> **AIM OF THE EXERCISE**
Please carry on the Jurassic World movie critique below, picking up after its final sentence; the data that follows the critique is not part of it.

> **DOCUMENT EXCERPT**
━━━━━━
Or this really, really terrible velociraptor VFX shot:

Or the extremely unsubtle and distracting Apple product placement shots throughout the film:





There's a never-ending stream of things to rant about in this movie - like how the script basically does nothing with the one legitimately interesting element of its premise (the debate over whether it's morally preferable to rescue the genetically created dinosaurs on the exploding Isla Nublar, or better to let them go extinct again).
The original Jurassic Park had themes of morality and debate woven into its story, with multiple scenes of characters making interesting points and counter-points about whether the park was a good idea and whether science may have gone too far.

Having just ranted about product placement in Fallen Franchise, I now can't unsee the Continental Airlines placement in this scene from JP1.
Jurassic World: Fallen Franchise is bookended with a couple of characters giving some reasons why we might not want to save the dinosaurs, but nobody really has an actual conversation discussing the two sides in any detail. In fact, for the most part it's just sort of assumed throughout that it's self-evidently obvious that saving the dinosaurs is the correct course of action, and all of the protagonists are either on board with that from the beginning or require little in the way of persuasion.
Even more bafflingly, we have a few clips of Ian Malcolm - who has generally been the voice of reason throughout the series - explaining why the dinosaurs shouldn't be saved, and then the film basically ploughs on regardless and just assumes that he's wrong about that. Like... was there not a bit more to explore there? Especially given that at the end of the movie the dinosaurs get released to run freely and dangerously around an unsuspecting California - doesn't that prove that rescuing them from the island was actually a really terrible idea exactly as Malcolm said?
━━━━━━
> **PROVIDED INFORMATION**
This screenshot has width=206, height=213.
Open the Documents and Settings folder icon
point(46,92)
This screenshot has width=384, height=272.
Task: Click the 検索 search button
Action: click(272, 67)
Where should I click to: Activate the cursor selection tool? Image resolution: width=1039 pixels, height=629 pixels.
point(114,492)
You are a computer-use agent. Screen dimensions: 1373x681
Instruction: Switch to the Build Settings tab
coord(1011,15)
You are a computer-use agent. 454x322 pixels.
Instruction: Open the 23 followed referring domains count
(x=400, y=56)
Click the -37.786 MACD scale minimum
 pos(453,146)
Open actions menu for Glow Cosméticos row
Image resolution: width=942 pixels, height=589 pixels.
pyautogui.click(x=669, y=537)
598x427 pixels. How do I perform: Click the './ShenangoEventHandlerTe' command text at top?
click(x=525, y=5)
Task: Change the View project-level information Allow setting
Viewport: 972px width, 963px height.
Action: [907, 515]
━━━━━━
> **TASK RESULT**
By the way, that scene of the dinosaurs being released has one of the worst and most idiotic lines of dialogue in cinema history. Maisie's motivation for opening the gate? "I had to. They're alive, like me." Let's just all take a moment and soak in the fact that Trevorrow actually thought that line was sufficient as justification for one of the most pivotal moments in his trilogy.
I can still only barely contain my frothing rage at this stupid, stupid movie and how it basically does a gigantic shit all over my favourite movie series. I could write so much more, even, about how the characters are universally unlikable cardboard cutouts depicted by actors giving unmemorable by-the-numbers performances, or about any of dozens more unlikely and nonsensical moments in the film (such as when a Tyrannosaurus rex the size of a house roars point-blank in a lion's face at the San Diego Zoo, and the lion's response is to roar defiantly right back at it instead of just running away? What?).
Jurassic Park as a franchise died completely in 2018, and I won't be going to see whatever incompetent mess they scrape together for the next one. I've almost certainly spent longer thinking about this blog post than they've spent writing the screenplay.
I can only hope that at some point in the distant future, when Colin Trevorrow has been firmly removed from the franchise, some tiny, tiny scrap of usable DNA from the original movie might be one day discovered preserved in amber - ready to be resurrected and given new life by a filmmaker prepared to actually try a little bit.